Chief Minister of Sierra Leone
- In office 30 April 2021 – 10 July 2023
- President: Julius Maada Bio
- Preceded by: David J. Francis
- Succeeded by: David Moinina Sengeh

Minister of Finance
- In office 12 April 2018 – 12 May 2021
- President: Julius Maada Bio
- Preceded by: Momodu Kargbo
- Succeeded by: Dennis Vandi

Personal details
- Party: Sierra Leone People's Party (SLPP)
- Alma mater: Institute for Economic Development and Planning Fourah Bay College
- Website: statehouse.gov.sl

= Jacob Jusu Saffa =

Sierra Leonean politician

Jacob Jusu Saffa is a Sierra Leonean politician who served as Chief Minister of Sierra Leone from 30 April 2021 to 10 July 2023.

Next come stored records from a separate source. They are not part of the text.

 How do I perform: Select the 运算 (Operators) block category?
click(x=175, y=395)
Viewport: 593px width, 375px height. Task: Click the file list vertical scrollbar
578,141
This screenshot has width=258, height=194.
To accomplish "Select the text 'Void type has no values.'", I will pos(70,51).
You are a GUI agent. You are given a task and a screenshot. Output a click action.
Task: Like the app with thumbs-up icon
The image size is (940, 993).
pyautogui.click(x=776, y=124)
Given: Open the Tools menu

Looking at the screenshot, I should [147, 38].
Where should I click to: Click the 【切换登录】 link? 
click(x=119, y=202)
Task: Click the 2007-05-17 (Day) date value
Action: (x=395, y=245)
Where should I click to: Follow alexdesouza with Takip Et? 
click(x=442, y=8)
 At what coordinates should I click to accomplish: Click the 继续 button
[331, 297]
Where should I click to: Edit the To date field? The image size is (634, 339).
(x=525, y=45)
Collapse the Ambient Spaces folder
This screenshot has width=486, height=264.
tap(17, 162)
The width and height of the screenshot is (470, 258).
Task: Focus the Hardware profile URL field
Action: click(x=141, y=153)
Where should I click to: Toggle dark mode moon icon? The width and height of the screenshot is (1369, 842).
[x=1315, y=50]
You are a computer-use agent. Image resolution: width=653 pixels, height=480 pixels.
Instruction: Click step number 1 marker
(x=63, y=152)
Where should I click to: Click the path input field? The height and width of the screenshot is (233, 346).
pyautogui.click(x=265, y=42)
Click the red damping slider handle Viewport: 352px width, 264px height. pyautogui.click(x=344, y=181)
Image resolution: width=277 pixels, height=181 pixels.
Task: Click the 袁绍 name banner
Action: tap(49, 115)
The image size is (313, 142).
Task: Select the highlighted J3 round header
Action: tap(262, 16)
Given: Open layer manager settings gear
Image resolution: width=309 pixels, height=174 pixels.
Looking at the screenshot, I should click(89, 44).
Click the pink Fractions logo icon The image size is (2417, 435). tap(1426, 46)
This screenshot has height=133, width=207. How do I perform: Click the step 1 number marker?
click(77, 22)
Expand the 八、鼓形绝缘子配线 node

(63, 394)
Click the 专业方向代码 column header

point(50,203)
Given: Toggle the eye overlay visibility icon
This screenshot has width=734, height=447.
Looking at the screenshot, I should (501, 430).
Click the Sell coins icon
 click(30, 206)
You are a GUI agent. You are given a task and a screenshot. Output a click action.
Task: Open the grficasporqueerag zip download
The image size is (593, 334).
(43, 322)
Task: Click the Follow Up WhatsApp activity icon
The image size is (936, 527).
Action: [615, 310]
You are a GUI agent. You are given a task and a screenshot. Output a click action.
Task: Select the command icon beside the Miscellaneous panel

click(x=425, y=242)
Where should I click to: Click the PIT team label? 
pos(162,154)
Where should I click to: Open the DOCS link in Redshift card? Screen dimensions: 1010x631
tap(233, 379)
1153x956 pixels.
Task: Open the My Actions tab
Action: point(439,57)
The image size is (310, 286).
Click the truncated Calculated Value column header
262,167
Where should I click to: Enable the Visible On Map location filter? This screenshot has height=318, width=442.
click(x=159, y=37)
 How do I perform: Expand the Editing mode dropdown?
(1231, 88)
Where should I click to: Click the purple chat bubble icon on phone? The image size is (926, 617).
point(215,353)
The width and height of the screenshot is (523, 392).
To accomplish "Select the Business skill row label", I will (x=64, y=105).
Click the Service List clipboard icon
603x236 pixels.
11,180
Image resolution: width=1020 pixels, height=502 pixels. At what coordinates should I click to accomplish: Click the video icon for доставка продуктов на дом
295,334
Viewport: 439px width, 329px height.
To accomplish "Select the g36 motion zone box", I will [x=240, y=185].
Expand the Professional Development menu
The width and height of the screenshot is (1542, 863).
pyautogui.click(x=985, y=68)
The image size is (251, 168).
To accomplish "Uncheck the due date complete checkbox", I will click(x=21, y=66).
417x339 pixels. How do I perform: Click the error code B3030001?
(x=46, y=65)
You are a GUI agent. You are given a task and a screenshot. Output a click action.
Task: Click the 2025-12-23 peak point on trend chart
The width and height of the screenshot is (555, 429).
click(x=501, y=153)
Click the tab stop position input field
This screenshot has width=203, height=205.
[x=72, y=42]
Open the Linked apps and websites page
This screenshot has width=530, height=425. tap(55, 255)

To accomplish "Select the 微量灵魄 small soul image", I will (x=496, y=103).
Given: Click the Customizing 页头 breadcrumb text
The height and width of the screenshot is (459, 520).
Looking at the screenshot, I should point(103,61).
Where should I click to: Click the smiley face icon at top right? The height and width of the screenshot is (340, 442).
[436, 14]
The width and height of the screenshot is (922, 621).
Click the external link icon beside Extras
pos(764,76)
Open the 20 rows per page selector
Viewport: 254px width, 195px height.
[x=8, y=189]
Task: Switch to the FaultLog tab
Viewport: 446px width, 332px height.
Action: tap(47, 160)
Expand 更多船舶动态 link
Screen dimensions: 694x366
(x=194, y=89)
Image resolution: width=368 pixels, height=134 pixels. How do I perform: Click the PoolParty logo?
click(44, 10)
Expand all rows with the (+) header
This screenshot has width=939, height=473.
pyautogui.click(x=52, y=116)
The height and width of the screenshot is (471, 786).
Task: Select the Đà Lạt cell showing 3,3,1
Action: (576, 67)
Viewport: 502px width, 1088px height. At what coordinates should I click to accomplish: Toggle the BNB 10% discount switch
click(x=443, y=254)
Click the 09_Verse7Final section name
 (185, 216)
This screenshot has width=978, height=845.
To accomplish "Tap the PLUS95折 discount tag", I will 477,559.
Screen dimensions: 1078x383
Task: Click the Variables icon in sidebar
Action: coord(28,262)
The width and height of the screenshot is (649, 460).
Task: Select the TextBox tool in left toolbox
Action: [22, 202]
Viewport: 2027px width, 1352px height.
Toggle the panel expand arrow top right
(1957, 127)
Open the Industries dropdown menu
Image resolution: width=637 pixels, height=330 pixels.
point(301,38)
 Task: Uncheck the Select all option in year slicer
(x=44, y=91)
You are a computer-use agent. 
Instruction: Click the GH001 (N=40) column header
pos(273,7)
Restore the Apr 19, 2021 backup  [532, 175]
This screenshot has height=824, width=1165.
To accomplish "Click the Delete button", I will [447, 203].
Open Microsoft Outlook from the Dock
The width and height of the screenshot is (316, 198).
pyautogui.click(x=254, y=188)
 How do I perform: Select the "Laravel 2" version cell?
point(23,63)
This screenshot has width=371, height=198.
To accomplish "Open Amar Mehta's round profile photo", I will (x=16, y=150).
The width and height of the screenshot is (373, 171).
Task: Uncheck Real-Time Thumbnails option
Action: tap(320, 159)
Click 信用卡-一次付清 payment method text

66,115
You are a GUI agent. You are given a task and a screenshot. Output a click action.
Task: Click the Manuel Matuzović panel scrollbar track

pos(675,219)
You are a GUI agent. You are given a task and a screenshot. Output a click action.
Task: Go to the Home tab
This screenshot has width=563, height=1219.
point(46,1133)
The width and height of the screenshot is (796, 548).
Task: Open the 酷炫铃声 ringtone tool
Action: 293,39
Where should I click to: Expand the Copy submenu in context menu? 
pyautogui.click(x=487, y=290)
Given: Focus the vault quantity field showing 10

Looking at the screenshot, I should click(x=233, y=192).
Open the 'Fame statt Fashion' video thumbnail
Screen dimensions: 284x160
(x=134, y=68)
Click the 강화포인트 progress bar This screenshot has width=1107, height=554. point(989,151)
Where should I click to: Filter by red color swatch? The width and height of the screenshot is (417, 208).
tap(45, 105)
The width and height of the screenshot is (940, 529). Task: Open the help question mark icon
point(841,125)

Saffa holds a Bachelor of Science (honours) degree in economics from Fourah Bay College, University of Sierra Leone and a Master of Arts degree in Economic Development and Planning from the Institute for Economic Development and Planning (IDEP) of the United Nations Economic Commission for Africa in Dakar, Senegal.

From 2005 to 2011, Saffa was the National Secretary General of the Sierra Leone People's Party.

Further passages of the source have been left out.